I wasn’t the biggest fan of Bubble Gumshoe’s first outing, Who Killed Gum E. Bear; it hinges entirely on noticing a single aspect of the central gag and most of the investigating you do is utterly pointless. It’s an approach to detective IF that’s bound to be hit or miss, and for me it was a miss, even if the candy-coated noir setting was delightful. So I wasn’t quite sure what to expect from Who Iced Mayor McFreeze. I didn’t doubt that it would be funny, but would it be enjoyable as a game?

Fortunately, the answer was yes. Rather than having you guess the identity of the culprit like its predecessor, Mayor McFreeze traps Bubble Gumshoe in an abandoned factory that is also a crime scene. She must both search for clues and find a way out, giving the player quite a bit more to sink their teeth into than Gum E. Bear provided.

The puzzle design worked well and made clever use of a smallish inventory of objects.

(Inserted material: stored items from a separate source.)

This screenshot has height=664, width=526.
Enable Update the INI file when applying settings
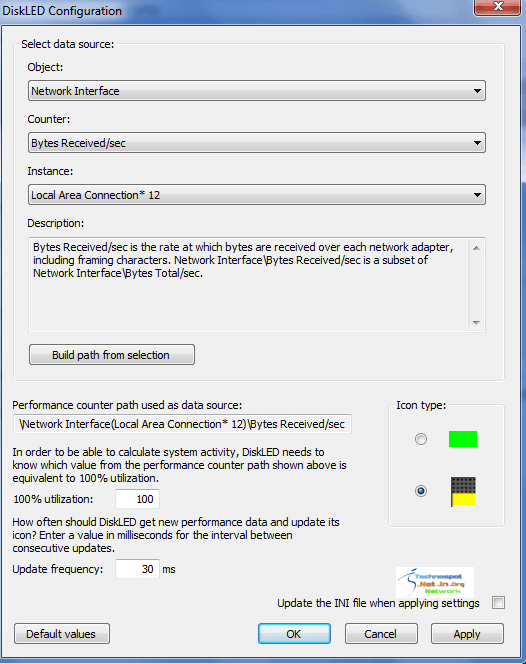(x=498, y=602)
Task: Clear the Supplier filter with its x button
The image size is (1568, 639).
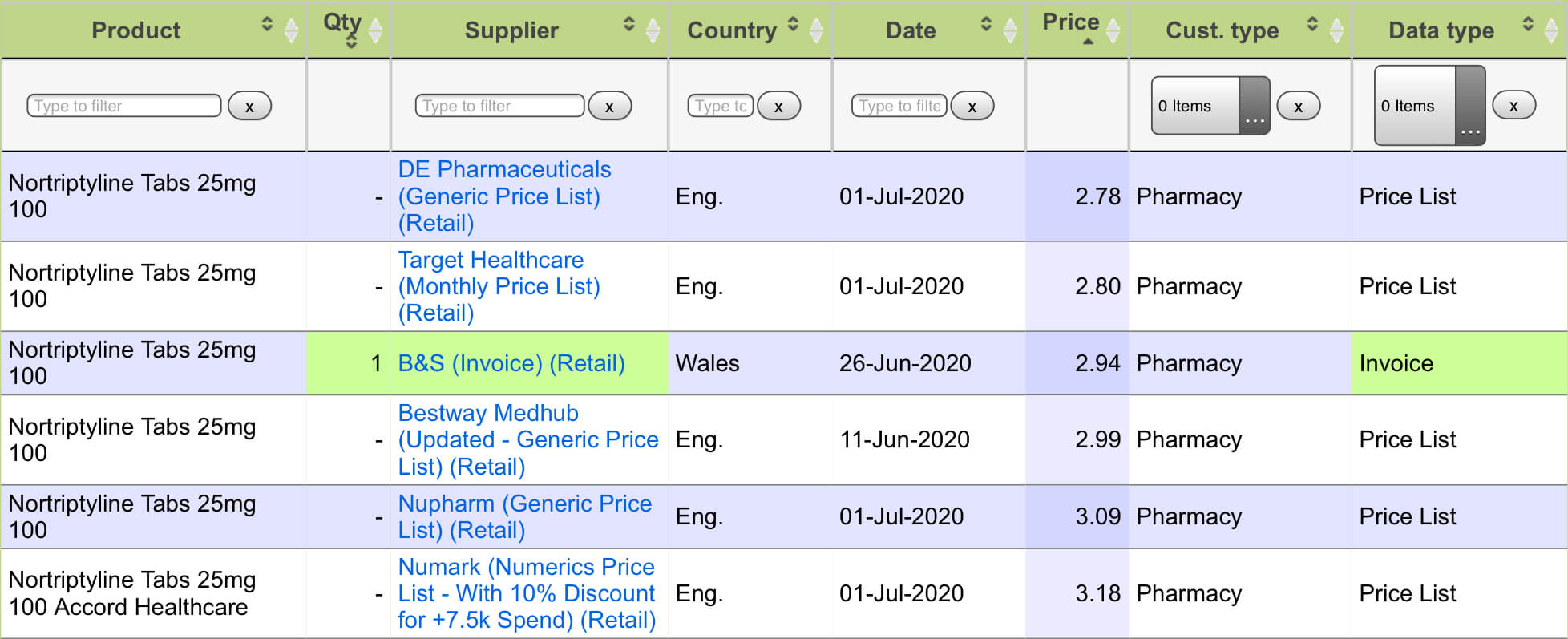Action: [609, 106]
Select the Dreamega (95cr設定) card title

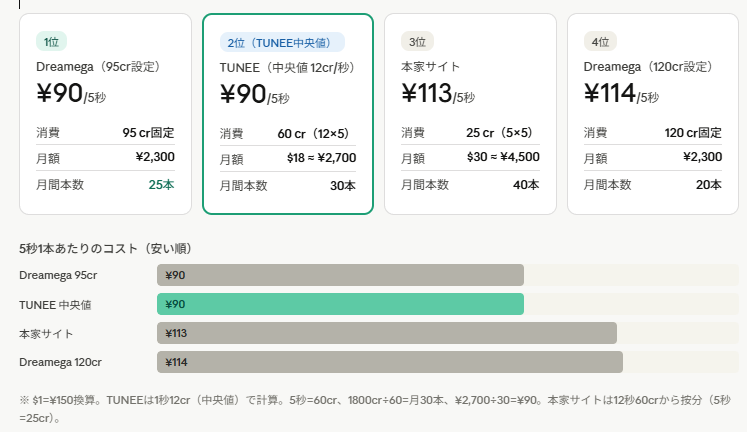[x=98, y=67]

The implementation was a little rough, though, and after figuring out what I needed to do I occasionally experienced some friction trying to communicate that to the game. (You’ve heard of “guess the verb,” now get ready for “guess the preposition”!) But I was having a good time in general, so I didn’t mind too much.

All of the clues are technically missable—that is, you can escape the factory without finding any of them—but most of them are wildly unlikely to be missed by a player with enough adventure game experience to instinctively poke into every nook and cranny. The clue that incontrovertibly proves the killer’s identity may elude some players, though; it relies on a mechanic that I remember being emphasized in the previous game, but that isn’t highlighted here. It is covered in the handy list of verbs the game provides, though, so those who didn’t play Gum E. Bear should still be able to figure it out; it just requires a little extra thought/insight compared to the other clues.

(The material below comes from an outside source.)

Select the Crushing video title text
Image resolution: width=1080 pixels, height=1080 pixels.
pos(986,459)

The summation at the end is handled by Bubble Gumshoe without input from the player, but varies depending on how many of the clues were found, which I thought worked well. Some players might prefer to have a quiz here, but to me it felt like the real challenge was in solving the puzzles, and once the clues were in hand, interpreting them was fairly straightforward, so I didn’t mind letting the PC do it for me.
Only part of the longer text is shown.